Open Access Dissertation

Degree Name

Doctor of Philosophy (PhD)

Degree Program

Computer Science

Year Degree Awarded

Summer 2014

First Advisor

Brian Neil Levine

Subject Categories

Information Security

Abstract

Digital forensics is tasked with the examination and extraction of evidence from a diverse set of devices and information sources. While digital forensics has long been synonymous with file recovery, this label no longer adequately describes the science’s role in modern investigations. Spurred by evolving technologies and online crime, law enforcement is shifting the focus of digital forensics from its traditional role in the final stages of an investigation to assisting investigators in the earliest phases — often before a suspect has been identified and a warrant served. Investigators need new forensic techniques to investigate online crimes, such as child pornography trafficking on peer-to-peer networks (p2p), and to extract evidence from new information sources, such as mobile phones. The traditional approach of developing tools tailored specifically to each source is no longer tenable given the diversity, volume of storage, and introduction rate of new devices and network applications. Instead, we propose the adoption of flexible, inference-based techniques to extract evidence from any format. Such techniques can be readily applied to a wide variety of different evidence sources without requiring significant manual work on the investigator’s part. The primary contribution of my dissertation is a set of novel forensic techniques for extracting information from diverse data sources. We frame the evaluation using two different, but increasingly important, forensic scenarios: mobile phone triage and network-based investigations.

Via probabilistic descriptions of typical data structures, and using a classic dynamic programming algorithm, our phone triage techniques are able to identify user information in phones across varied models and manufacturers.

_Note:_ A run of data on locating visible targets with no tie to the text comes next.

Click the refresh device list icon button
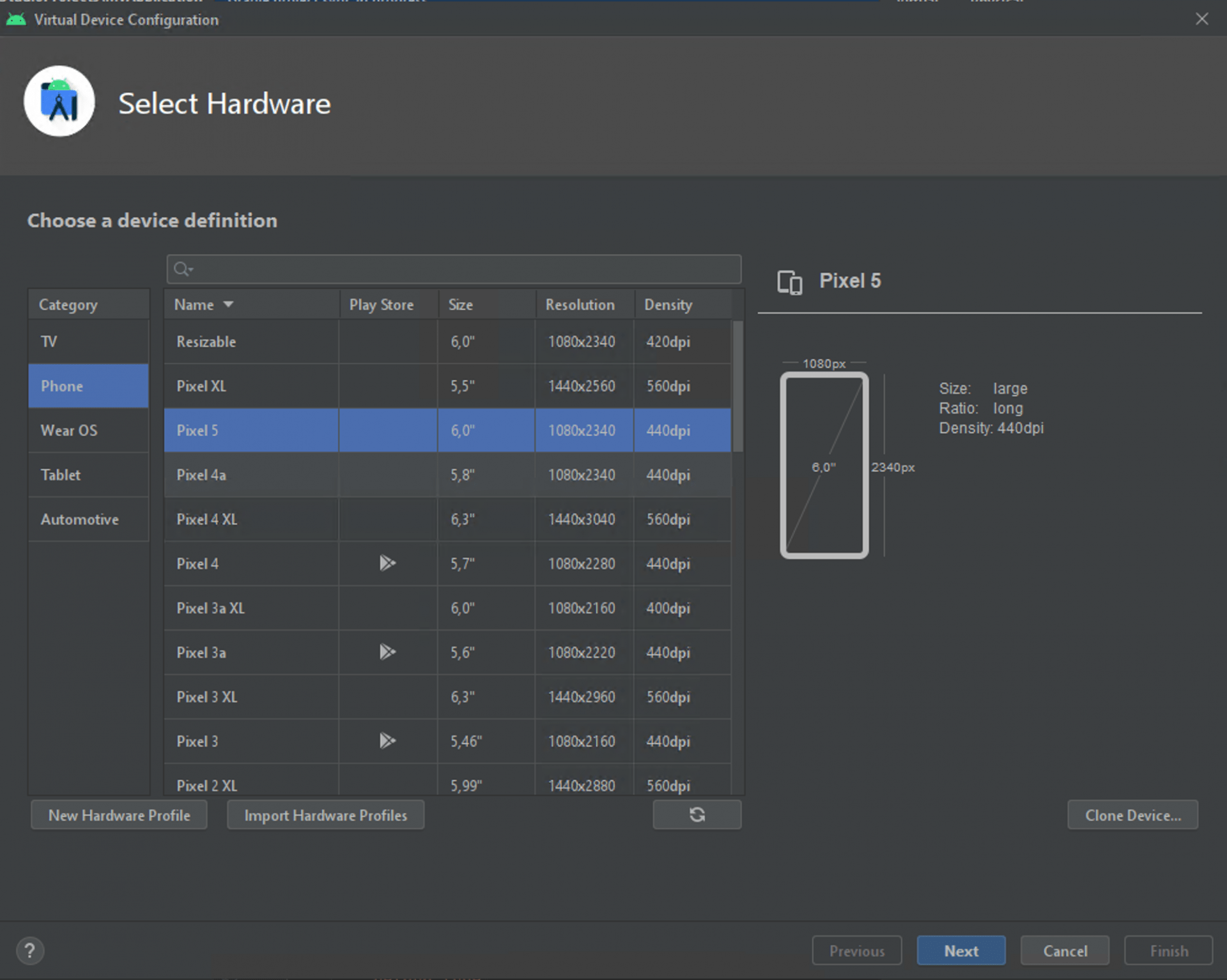Screen dimensions: 1227x980 point(697,815)
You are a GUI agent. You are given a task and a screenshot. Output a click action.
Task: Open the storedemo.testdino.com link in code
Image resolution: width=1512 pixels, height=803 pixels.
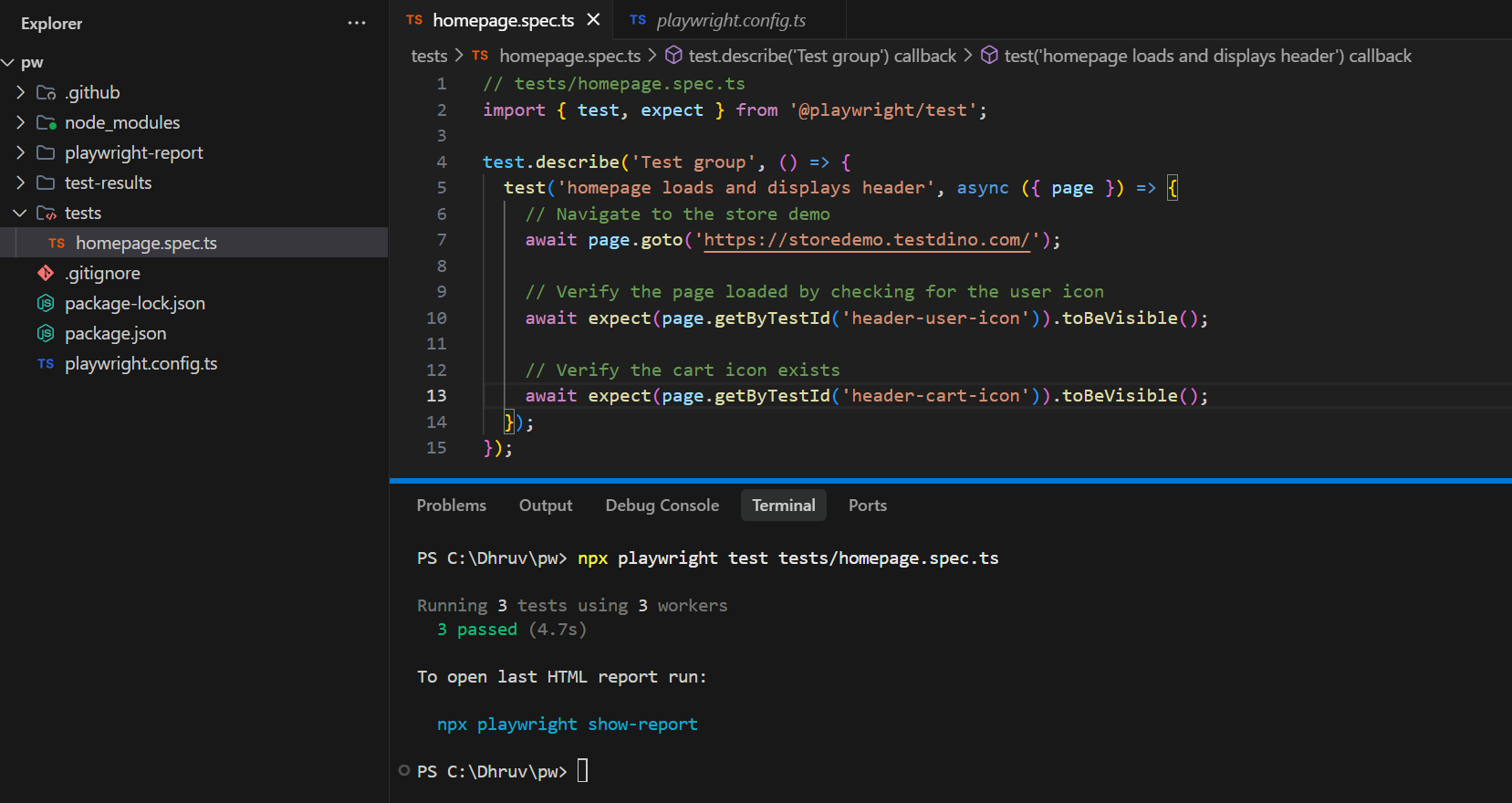(x=866, y=240)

We also show how to incorporate feedback from the investigator to improve the usability of extracted information.

For network-based investigations, we quantify and characterize the extent of contraband trafficking on peer-to-peer networks. We suggest various techniques for prioritizing law enforcement’s limited resources. We finally investigate techniques that use system logs to generate and then analyze a finite state model of a protocol’s implementation. The objective is to infer behavior that an investigator can leverage to further law enforcement objectives.

We evaluate all of our techniques using the real-world legal constraints and restrictions of investigators.